Atlis Company sells on product which it purchases from various suppliers. The trial balance on December
31, 2020 included the following accounts: Sales (100,000 units at P150) P15,000,000
Sales discount 1,000,000
Purchases 9,300,000
Purchase discount 400,000
The inventory purchases during 2020 were as follows:
Units Unit cost Total cost
January 1 20,000 60 1,200,000
1st quarter 30,000 65 1,950,000
2nd quarter 40,000 70 2,800,000
3rd quarter 50,000 75 3,750,000
4th quarter 10,000 80 800,000
150,000 10,500,000
Altis’ accounting policy is to report inventory in its financial statements at the lower of cost or net realizable
value. Cost is determined under the first-in, first-out method.
Altis has determined that, on December 31, 2020, the replacement cost of its inventory was P70 per unit
and the net realizable value was P72 per unit. The normal profit margin is P10 per unit.
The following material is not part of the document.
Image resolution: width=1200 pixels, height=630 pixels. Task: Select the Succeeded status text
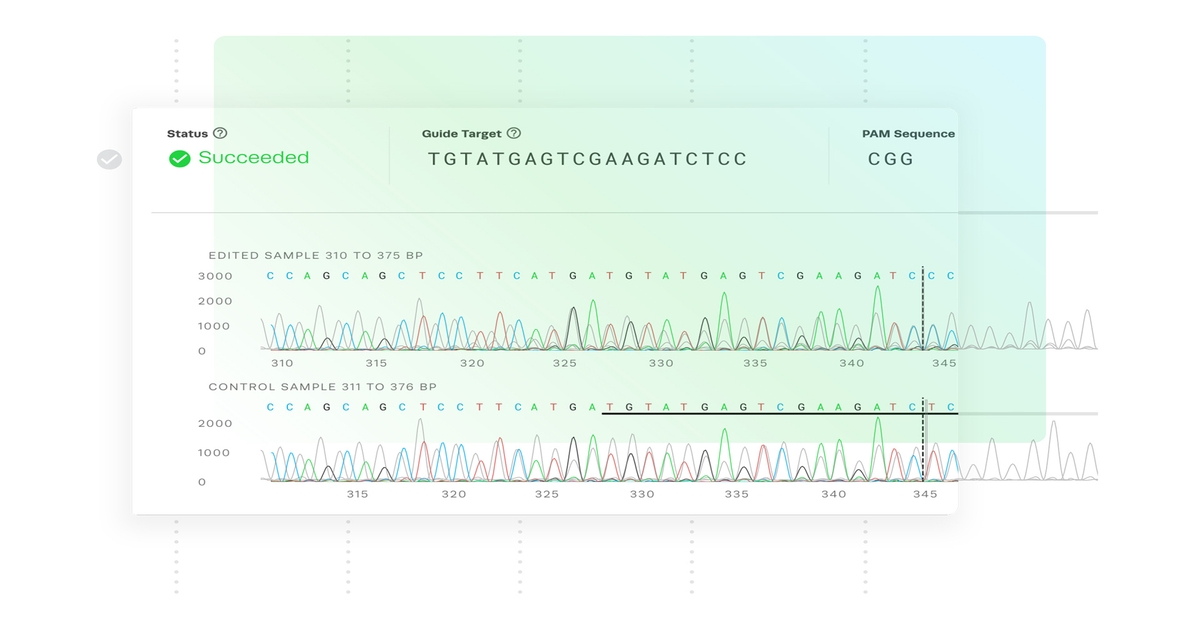254,157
Compute for the following:
1. Ending inventory at cost.
2. Net realizable value
3. Cost of goods sold
4. Gross profit.
5. Assuming the entity used weighted average method, compute for the ending inventory at cost.
6. Assuming the entity used weighted average method, compute for the cost of goods sold.
7. Assuming the entity used weighted average method, compute for the gross profit.